**TASK OBJECTIVE**:
Go through the lines below and transcribe each one exactly.

**EXTRACTED DATA**:
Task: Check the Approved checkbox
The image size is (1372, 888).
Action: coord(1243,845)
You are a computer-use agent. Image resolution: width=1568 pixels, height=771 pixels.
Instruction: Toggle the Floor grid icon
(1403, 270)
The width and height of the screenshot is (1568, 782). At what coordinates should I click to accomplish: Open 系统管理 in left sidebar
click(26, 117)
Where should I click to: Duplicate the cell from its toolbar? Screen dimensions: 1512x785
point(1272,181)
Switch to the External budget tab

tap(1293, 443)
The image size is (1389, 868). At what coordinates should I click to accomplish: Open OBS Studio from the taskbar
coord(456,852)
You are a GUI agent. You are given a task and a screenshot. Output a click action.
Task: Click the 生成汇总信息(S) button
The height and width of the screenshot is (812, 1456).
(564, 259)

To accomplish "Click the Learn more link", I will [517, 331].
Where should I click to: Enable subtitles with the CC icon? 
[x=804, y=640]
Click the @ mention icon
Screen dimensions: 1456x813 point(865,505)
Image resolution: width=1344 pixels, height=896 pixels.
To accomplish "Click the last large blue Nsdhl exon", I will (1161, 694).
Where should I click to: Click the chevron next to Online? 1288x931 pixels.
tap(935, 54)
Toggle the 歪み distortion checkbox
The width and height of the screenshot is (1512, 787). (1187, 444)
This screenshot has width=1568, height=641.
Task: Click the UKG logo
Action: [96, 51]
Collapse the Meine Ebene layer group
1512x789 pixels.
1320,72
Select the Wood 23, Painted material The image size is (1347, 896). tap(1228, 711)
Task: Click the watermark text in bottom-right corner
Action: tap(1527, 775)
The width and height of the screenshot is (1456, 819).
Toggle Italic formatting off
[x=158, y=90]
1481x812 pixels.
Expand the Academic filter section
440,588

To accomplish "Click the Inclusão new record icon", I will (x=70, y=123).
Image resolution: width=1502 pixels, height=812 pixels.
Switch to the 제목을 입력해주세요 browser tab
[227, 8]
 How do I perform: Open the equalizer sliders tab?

**SOLUTION**:
Task: Check the Approved checkbox
The image size is (1372, 888).
Action: coord(1243,845)
You are a computer-use agent. Image resolution: width=1568 pixels, height=771 pixels.
Instruction: Toggle the Floor grid icon
(1403, 270)
The width and height of the screenshot is (1568, 782). At what coordinates should I click to accomplish: Open 系统管理 in left sidebar
click(26, 117)
Where should I click to: Duplicate the cell from its toolbar? Screen dimensions: 1512x785
point(1272,181)
Switch to the External budget tab

tap(1293, 443)
The image size is (1389, 868). At what coordinates should I click to accomplish: Open OBS Studio from the taskbar
coord(456,852)
You are a GUI agent. You are given a task and a screenshot. Output a click action.
Task: Click the 生成汇总信息(S) button
The height and width of the screenshot is (812, 1456).
(564, 259)

To accomplish "Click the Learn more link", I will [517, 331].
Where should I click to: Enable subtitles with the CC icon? 
[x=804, y=640]
Click the @ mention icon
Screen dimensions: 1456x813 point(865,505)
Image resolution: width=1344 pixels, height=896 pixels.
To accomplish "Click the last large blue Nsdhl exon", I will (1161, 694).
Where should I click to: Click the chevron next to Online? 1288x931 pixels.
tap(935, 54)
Toggle the 歪み distortion checkbox
The width and height of the screenshot is (1512, 787). (1187, 444)
This screenshot has width=1568, height=641.
Task: Click the UKG logo
Action: [96, 51]
Collapse the Meine Ebene layer group
1512x789 pixels.
1320,72
Select the Wood 23, Painted material The image size is (1347, 896). tap(1228, 711)
Task: Click the watermark text in bottom-right corner
Action: tap(1527, 775)
The width and height of the screenshot is (1456, 819).
Toggle Italic formatting off
[x=158, y=90]
1481x812 pixels.
Expand the Academic filter section
440,588

To accomplish "Click the Inclusão new record icon", I will (x=70, y=123).
Image resolution: width=1502 pixels, height=812 pixels.
Switch to the 제목을 입력해주세요 browser tab
[227, 8]
 How do I perform: Open the equalizer sliders tab?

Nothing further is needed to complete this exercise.